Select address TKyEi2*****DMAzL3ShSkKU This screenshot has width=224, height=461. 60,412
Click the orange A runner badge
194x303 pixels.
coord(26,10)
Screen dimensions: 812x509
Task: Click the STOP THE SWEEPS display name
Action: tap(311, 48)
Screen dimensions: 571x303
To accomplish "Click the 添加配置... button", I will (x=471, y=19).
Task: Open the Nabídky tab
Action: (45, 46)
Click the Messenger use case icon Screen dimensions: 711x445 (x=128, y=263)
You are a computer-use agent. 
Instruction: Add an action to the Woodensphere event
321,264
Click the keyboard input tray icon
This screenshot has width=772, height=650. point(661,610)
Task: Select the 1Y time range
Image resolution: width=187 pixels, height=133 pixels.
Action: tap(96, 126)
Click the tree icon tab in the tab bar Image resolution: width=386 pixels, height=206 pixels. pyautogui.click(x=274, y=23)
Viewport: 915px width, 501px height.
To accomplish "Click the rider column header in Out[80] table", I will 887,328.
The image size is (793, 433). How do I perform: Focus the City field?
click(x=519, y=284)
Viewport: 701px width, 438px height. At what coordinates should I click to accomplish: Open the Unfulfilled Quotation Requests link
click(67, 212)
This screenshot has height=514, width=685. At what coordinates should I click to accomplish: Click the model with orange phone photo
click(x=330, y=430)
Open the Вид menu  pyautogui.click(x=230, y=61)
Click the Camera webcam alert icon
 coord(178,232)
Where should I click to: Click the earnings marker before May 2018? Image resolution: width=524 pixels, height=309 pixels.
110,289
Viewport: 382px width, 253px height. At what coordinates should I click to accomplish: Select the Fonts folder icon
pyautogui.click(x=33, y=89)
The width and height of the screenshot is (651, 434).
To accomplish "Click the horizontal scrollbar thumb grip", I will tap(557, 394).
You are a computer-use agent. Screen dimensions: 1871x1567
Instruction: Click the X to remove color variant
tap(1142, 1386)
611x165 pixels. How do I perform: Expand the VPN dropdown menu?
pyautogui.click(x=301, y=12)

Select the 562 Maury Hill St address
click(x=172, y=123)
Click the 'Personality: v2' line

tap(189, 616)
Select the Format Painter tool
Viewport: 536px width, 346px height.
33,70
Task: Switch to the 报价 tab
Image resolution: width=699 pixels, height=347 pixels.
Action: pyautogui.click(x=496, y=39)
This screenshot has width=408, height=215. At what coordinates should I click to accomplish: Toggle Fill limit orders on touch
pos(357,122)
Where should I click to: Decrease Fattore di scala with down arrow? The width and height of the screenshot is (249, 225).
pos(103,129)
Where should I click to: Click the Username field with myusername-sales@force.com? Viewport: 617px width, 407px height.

--------------------

● Aim: Render every line of the listing above as a JSON array of strings, one string per line, with blank lines omitted.

● Result for this exercise:
[
  "Select address TKyEi2*****DMAzL3ShSkKU This screenshot has width=224, height=461. 60,412",
  "Click the orange A runner badge",
  "194x303 pixels.",
  "coord(26,10)",
  "Screen dimensions: 812x509",
  "Task: Click the STOP THE SWEEPS display name",
  "Action: tap(311, 48)",
  "Screen dimensions: 571x303",
  "To accomplish \"Click the 添加配置... button\", I will (x=471, y=19).",
  "Task: Open the Nabídky tab",
  "Action: (45, 46)",
  "Click the Messenger use case icon Screen dimensions: 711x445 (x=128, y=263)",
  "You are a computer-use agent. ",
  "Instruction: Add an action to the Woodensphere event",
  "321,264",
  "Click the keyboard input tray icon",
  "This screenshot has width=772, height=650. point(661,610)",
  "Task: Select the 1Y time range",
  "Image resolution: width=187 pixels, height=133 pixels.",
  "Action: tap(96, 126)",
  "Click the tree icon tab in the tab bar Image resolution: width=386 pixels, height=206 pixels. pyautogui.click(x=274, y=23)",
  "Viewport: 915px width, 501px height.",
  "To accomplish \"Click the rider column header in Out[80] table\", I will 887,328.",
  "The image size is (793, 433). How do I perform: Focus the City field?",
  "click(x=519, y=284)",
  "Viewport: 701px width, 438px height. At what coordinates should I click to accomplish: Open the Unfulfilled Quotation Requests link",
  "click(67, 212)",
  "This screenshot has height=514, width=685. At what coordinates should I click to accomplish: Click the model with orange phone photo",
  "click(x=330, y=430)",
  "Open the Вид menu  pyautogui.click(x=230, y=61)",
  "Click the Camera webcam alert icon",
  " coord(178,232)",
  "Where should I click to: Click the earnings marker before May 2018? Image resolution: width=524 pixels, height=309 pixels.",
  "110,289",
  "Viewport: 382px width, 253px height. At what coordinates should I click to accomplish: Select the Fonts folder icon",
  "pyautogui.click(x=33, y=89)",
  "The width and height of the screenshot is (651, 434).",
  "To accomplish \"Click the horizontal scrollbar thumb grip\", I will tap(557, 394).",
  "You are a computer-use agent. Screen dimensions: 1871x1567",
  "Instruction: Click the X to remove color variant",
  "tap(1142, 1386)",
  "611x165 pixels. How do I perform: Expand the VPN dropdown menu?",
  "pyautogui.click(x=301, y=12)",
  "Select the 562 Maury Hill St address",
  "click(x=172, y=123)",
  "Click the 'Personality: v2' line",
  "tap(189, 616)",
  "Select the Format Painter tool",
  "Viewport: 536px width, 346px height.",
  "33,70",
  "Task: Switch to the 报价 tab",
  "Image resolution: width=699 pixels, height=347 pixels.",
  "Action: pyautogui.click(x=496, y=39)",
  "This screenshot has width=408, height=215. At what coordinates should I click to accomplish: Toggle Fill limit orders on touch",
  "pos(357,122)",
  "Where should I click to: Decrease Fattore di scala with down arrow? The width and height of the screenshot is (249, 225).",
  "pos(103,129)",
  "Where should I click to: Click the Username field with myusername-sales@force.com? Viewport: 617px width, 407px height."
]